I. Summary
On December 30, 2024, and just before the New Year struck, the California Court of Appeal issued a favorable employer decision on the enforceability of arbitration agreements in Private Attorneys General Act (PAGA) cases. In Leeper v. Shipt, Inc., (2024 WL 5251619), the Second District Court of Appeal, Division One, in Los Angeles, held that because every PAGA action necessarily includes an “individual PAGA claim,” PAGA plaintiffs cannot attempt to avoid arbitration by characterizing their lawsuit as a purely representative PAGA claim made on behalf of only other allegedly aggrieved employees, but not the named representative themself. In other words, the court would not allow a “headless” PAGA action to proceed. Accordingly, the court directed the trial court to order the plaintiff, Christina Leeper’s individual PAGA claim to arbitration and stay the representative action in accordance with California Code of Civil Procedure section 1281.4. This guidance should help end recent attempts by many plaintiffs attempting to circumvent arbitration by “disclaiming” their own individual claims in order to represent only others.

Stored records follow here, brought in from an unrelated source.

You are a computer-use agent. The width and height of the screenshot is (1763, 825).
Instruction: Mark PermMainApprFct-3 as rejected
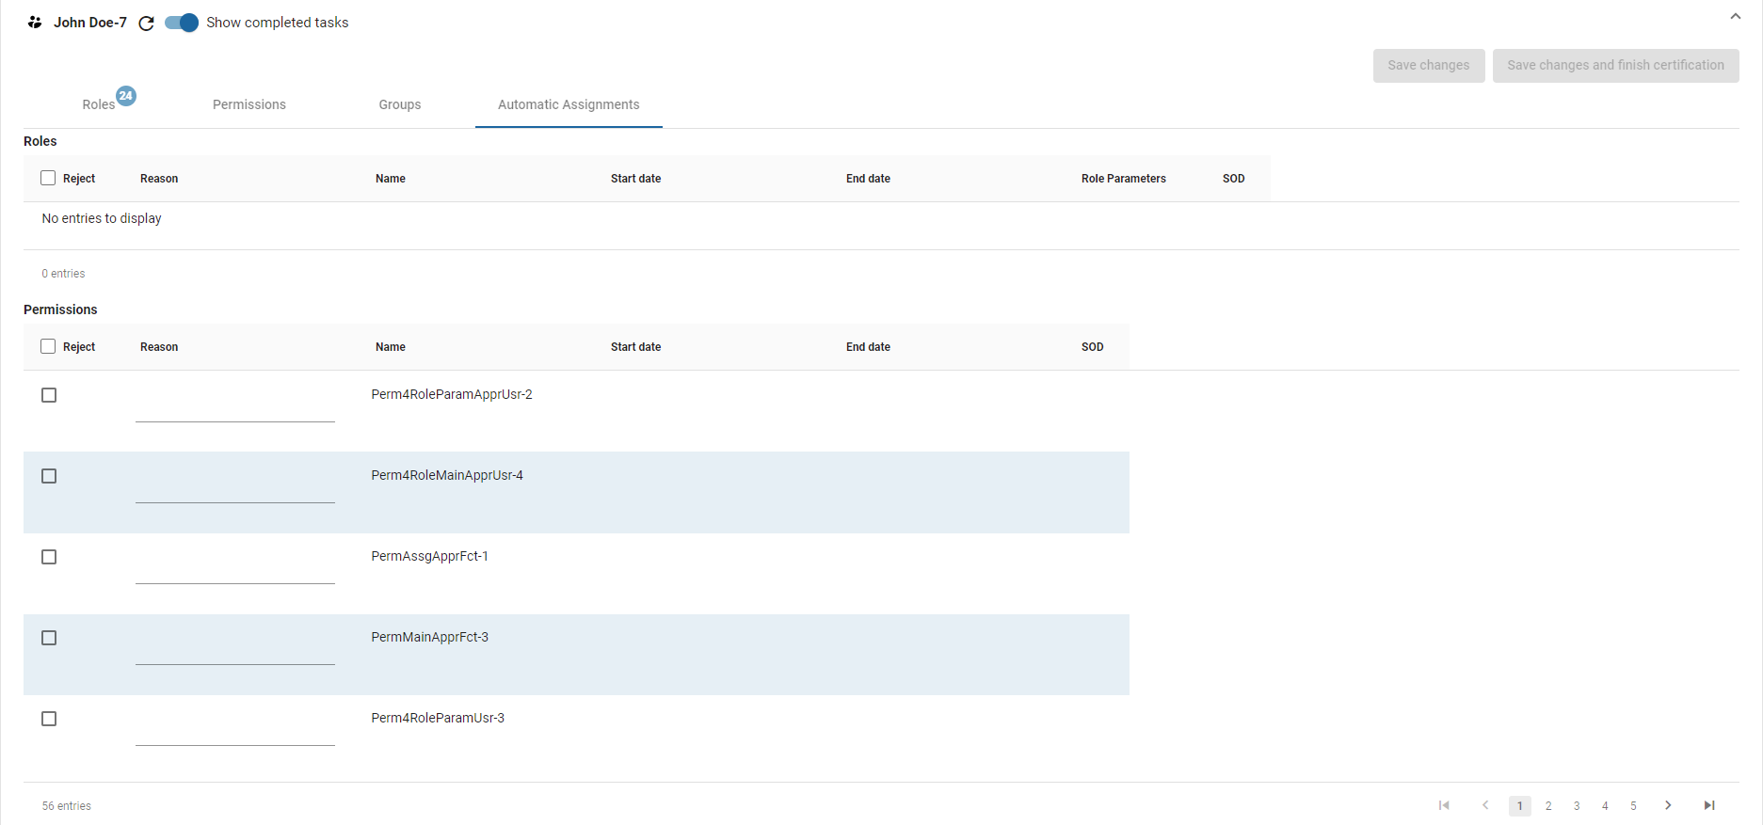[49, 638]
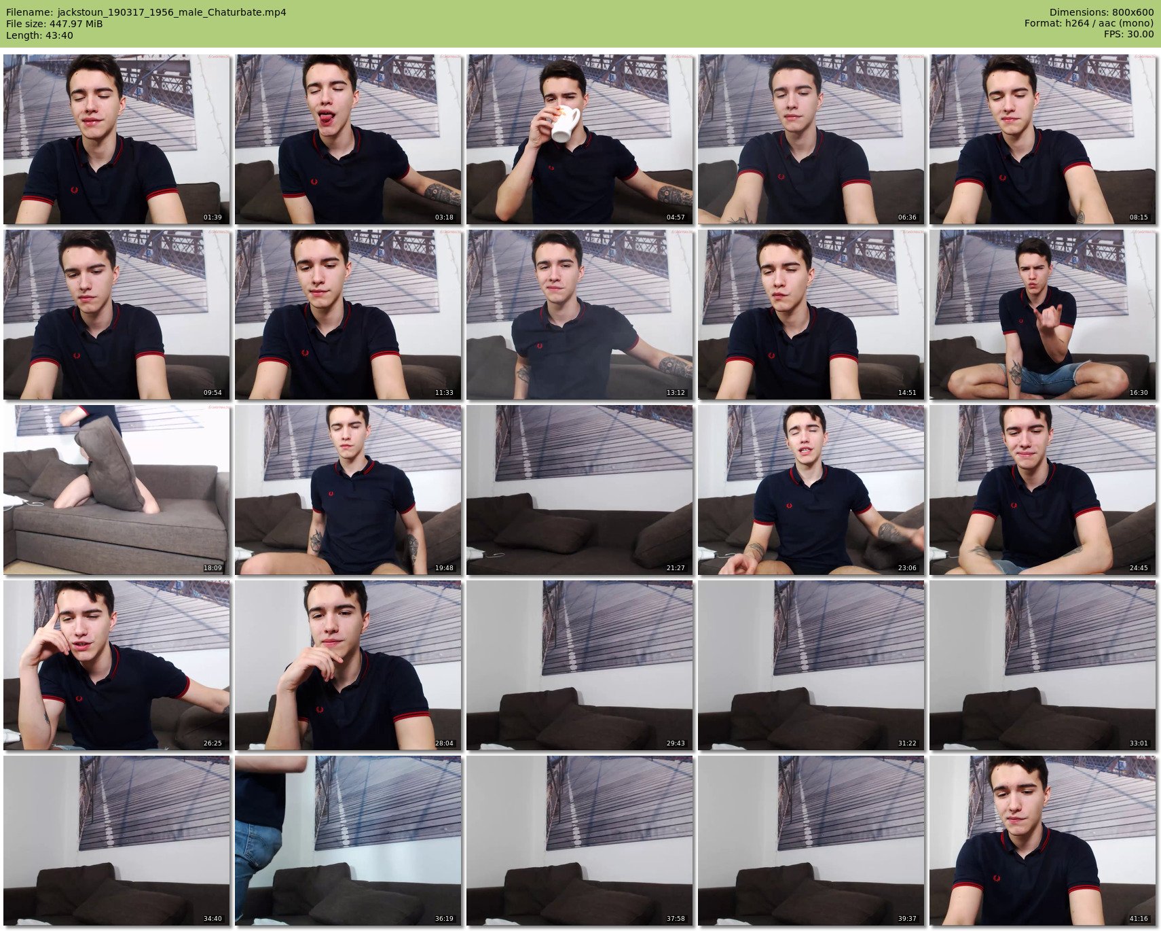Viewport: 1161px width, 931px height.
Task: Click the Dimensions 800x600 label
Action: tap(1101, 12)
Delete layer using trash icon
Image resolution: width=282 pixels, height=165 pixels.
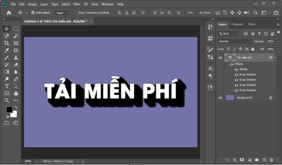[272, 160]
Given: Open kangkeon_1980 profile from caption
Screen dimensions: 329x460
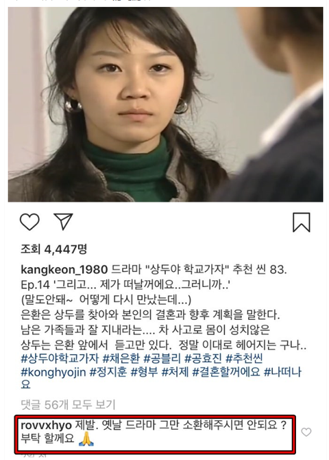Looking at the screenshot, I should pos(64,270).
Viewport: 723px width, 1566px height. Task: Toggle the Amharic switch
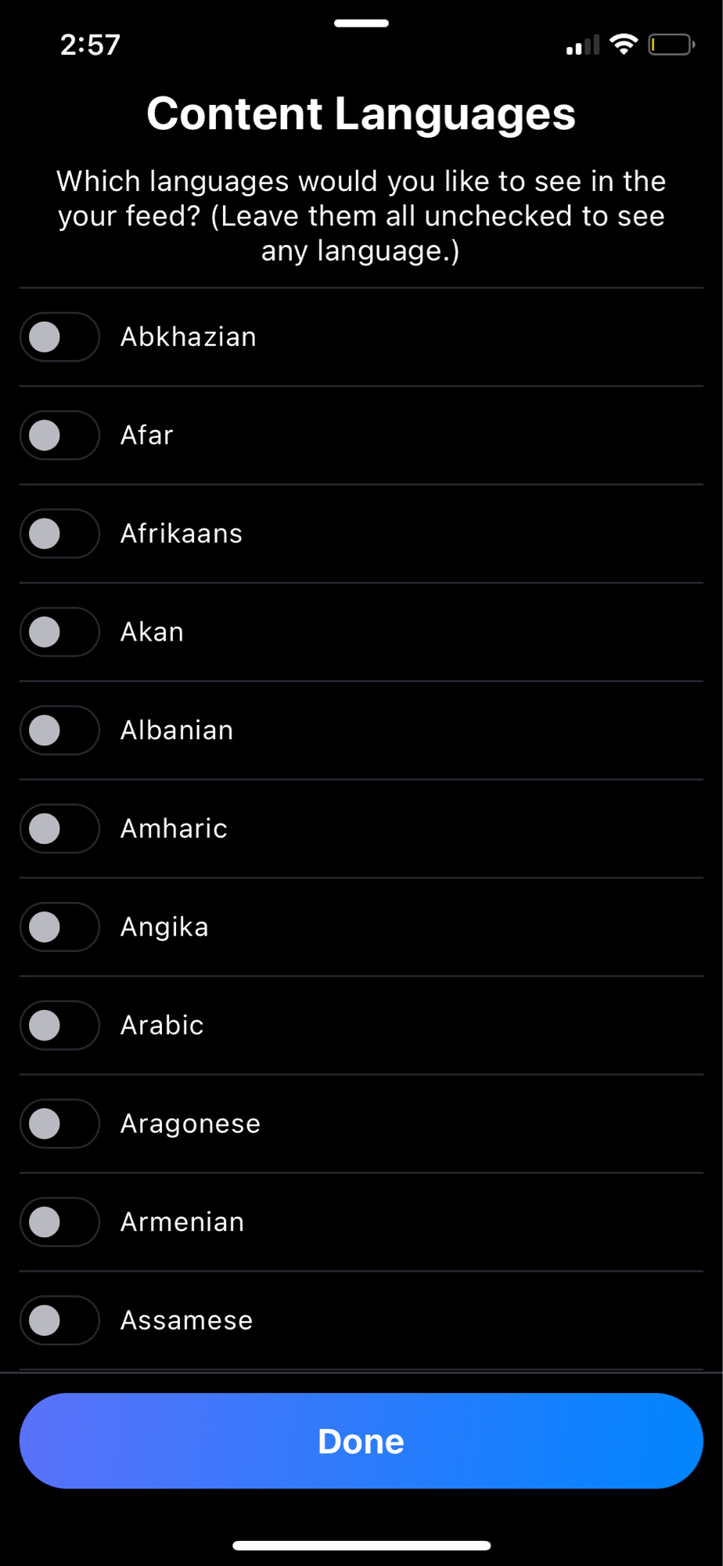(x=59, y=828)
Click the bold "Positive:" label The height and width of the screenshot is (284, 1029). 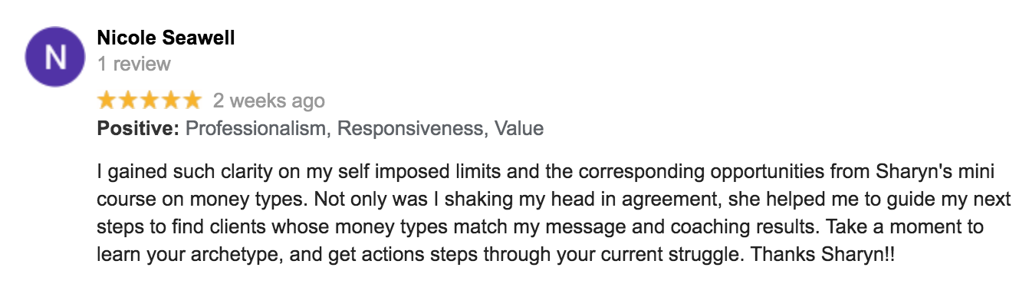point(139,129)
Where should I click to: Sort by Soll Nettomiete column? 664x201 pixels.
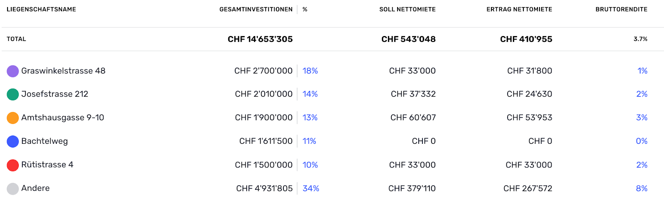(x=408, y=9)
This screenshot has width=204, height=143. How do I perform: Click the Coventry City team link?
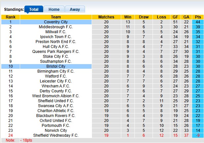(56, 22)
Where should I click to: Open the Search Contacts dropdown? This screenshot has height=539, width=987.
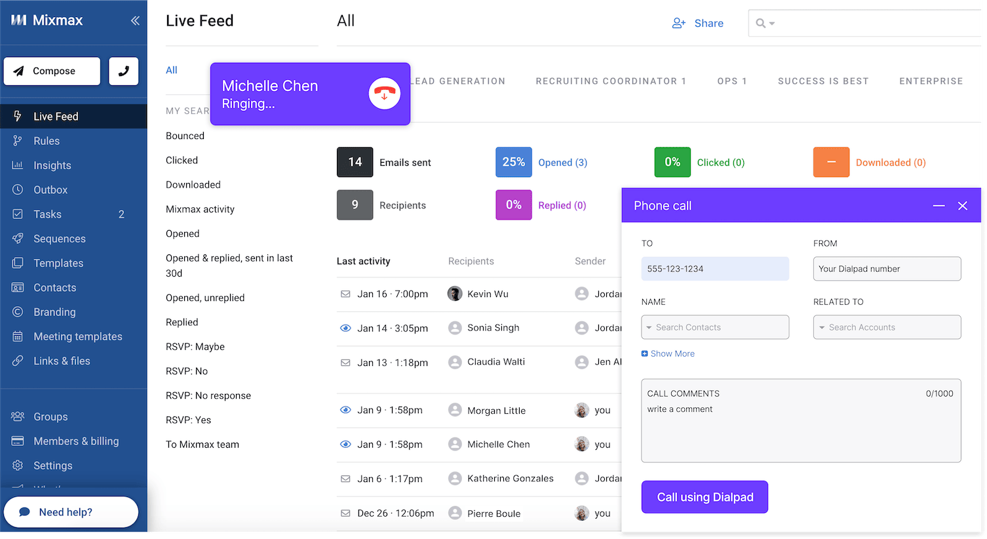[715, 327]
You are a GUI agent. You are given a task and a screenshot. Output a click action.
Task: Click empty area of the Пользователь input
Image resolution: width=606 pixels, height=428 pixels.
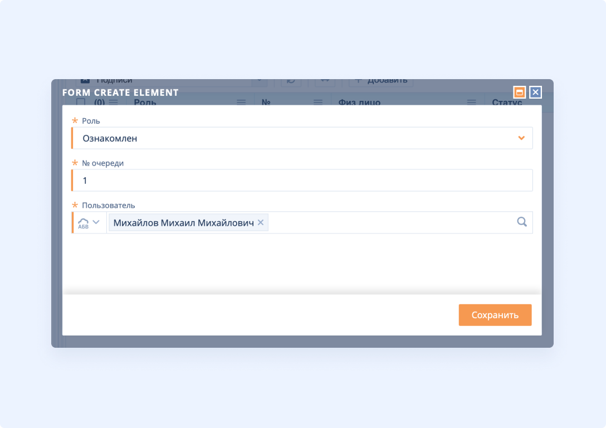point(390,223)
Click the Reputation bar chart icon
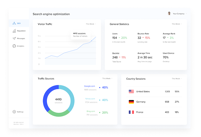This screenshot has width=201, height=137. point(14,31)
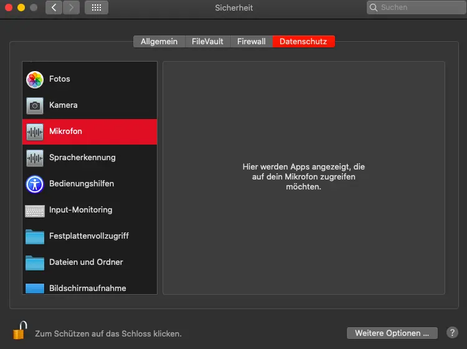Select Bildschirmaufnahme in the sidebar list
Image resolution: width=467 pixels, height=349 pixels.
coord(88,288)
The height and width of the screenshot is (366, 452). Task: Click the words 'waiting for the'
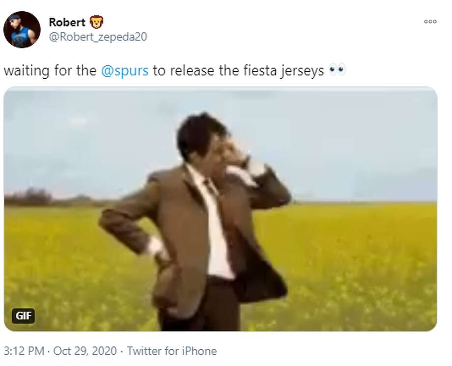click(x=50, y=71)
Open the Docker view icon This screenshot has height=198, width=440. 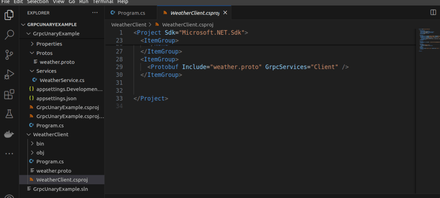(9, 134)
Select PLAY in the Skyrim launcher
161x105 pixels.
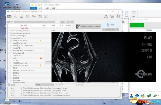(x=148, y=38)
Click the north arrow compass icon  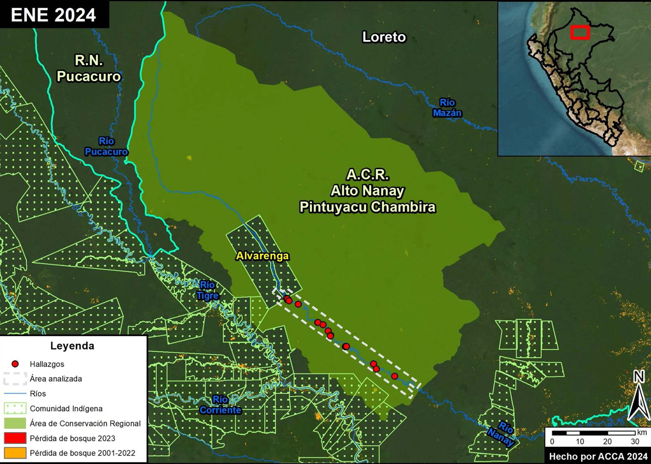pos(639,396)
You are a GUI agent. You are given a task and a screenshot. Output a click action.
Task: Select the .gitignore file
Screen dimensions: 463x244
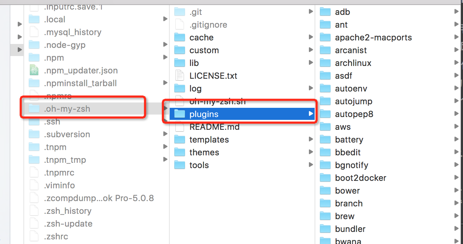click(208, 25)

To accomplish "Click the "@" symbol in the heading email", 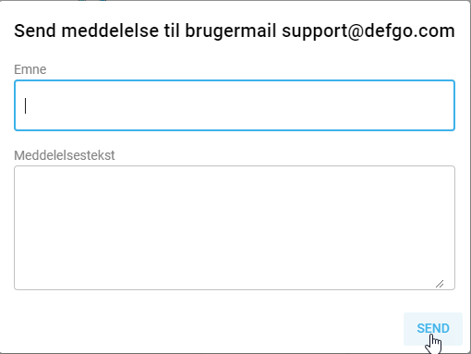I will click(x=356, y=31).
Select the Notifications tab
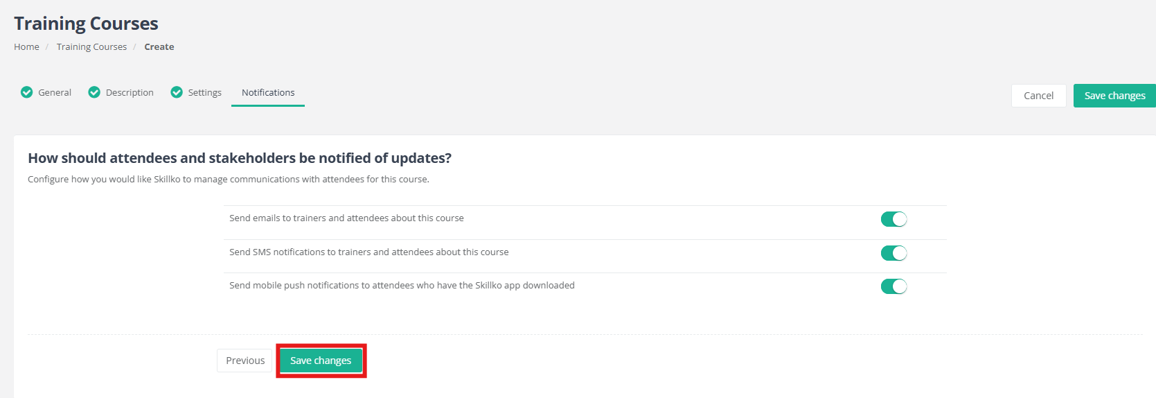 (268, 92)
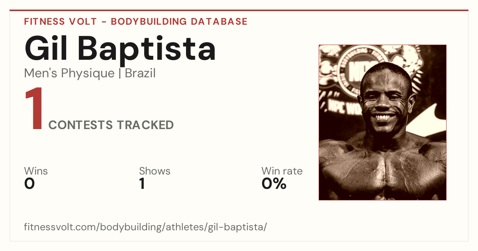Screen dimensions: 478x251
Task: Click the Shows label
Action: 155,171
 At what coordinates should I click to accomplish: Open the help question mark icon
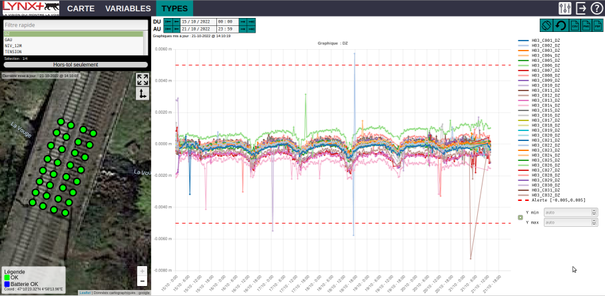pyautogui.click(x=596, y=9)
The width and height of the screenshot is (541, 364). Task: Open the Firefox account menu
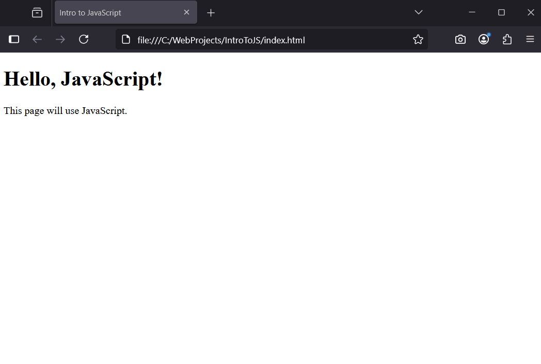tap(484, 40)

II. The Underlying Case: Plaintiff’s Attempt to Circumvent Her Arbitration Agreement, Yet Still Pursue Representative PAGA Claims
Leeper’s underlying lawsuit involved a single PAGA cause of action, which Leeper alleged on a “representative, non-individual basis.” She sought to recover non-individual civil penalties for the purportedly aggrieved set of employees. Leeper went so far in her complaint to specifically address her arbitration agreement (in an attempt to avoid its effect), stating: “Because [Leeper] alleges only non-individual PAGA claims on a representative basis, Shipt cannot compel them to arbitration.”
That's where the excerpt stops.